=== Records supplied ===
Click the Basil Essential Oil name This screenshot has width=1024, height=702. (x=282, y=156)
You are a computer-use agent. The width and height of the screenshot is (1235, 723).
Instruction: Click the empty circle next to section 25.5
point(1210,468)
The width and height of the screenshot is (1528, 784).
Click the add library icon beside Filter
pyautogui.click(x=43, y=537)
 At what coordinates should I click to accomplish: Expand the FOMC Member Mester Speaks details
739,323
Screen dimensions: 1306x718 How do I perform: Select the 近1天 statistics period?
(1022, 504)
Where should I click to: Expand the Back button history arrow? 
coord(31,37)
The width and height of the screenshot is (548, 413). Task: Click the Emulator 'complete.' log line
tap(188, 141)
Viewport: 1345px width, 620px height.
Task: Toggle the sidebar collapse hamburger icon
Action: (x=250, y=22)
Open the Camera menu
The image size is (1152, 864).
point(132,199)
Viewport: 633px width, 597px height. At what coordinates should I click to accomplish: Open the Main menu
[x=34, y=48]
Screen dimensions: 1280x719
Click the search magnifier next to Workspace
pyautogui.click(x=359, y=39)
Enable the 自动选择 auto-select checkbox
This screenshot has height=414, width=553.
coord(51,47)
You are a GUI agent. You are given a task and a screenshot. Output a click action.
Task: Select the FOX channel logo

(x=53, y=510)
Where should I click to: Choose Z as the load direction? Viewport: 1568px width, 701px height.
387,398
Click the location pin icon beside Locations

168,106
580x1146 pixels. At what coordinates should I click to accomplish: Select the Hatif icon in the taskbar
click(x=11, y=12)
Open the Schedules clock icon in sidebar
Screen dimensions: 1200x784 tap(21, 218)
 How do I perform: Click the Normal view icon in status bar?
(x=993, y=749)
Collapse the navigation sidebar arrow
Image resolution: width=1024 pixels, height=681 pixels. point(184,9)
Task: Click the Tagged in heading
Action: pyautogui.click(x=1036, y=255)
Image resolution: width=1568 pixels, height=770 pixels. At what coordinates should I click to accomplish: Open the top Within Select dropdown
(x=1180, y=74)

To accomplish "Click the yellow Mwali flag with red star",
===
Please extract every line of the listing that contains the string "Open", and write them out in their original order.

### Written response
Open the Camera menu
Viewport: 633px width, 597px height. At what coordinates should I click to accomplish: Open the Main menu
Open the Schedules clock icon in sidebar
Image resolution: width=1568 pixels, height=770 pixels. At what coordinates should I click to accomplish: Open the top Within Select dropdown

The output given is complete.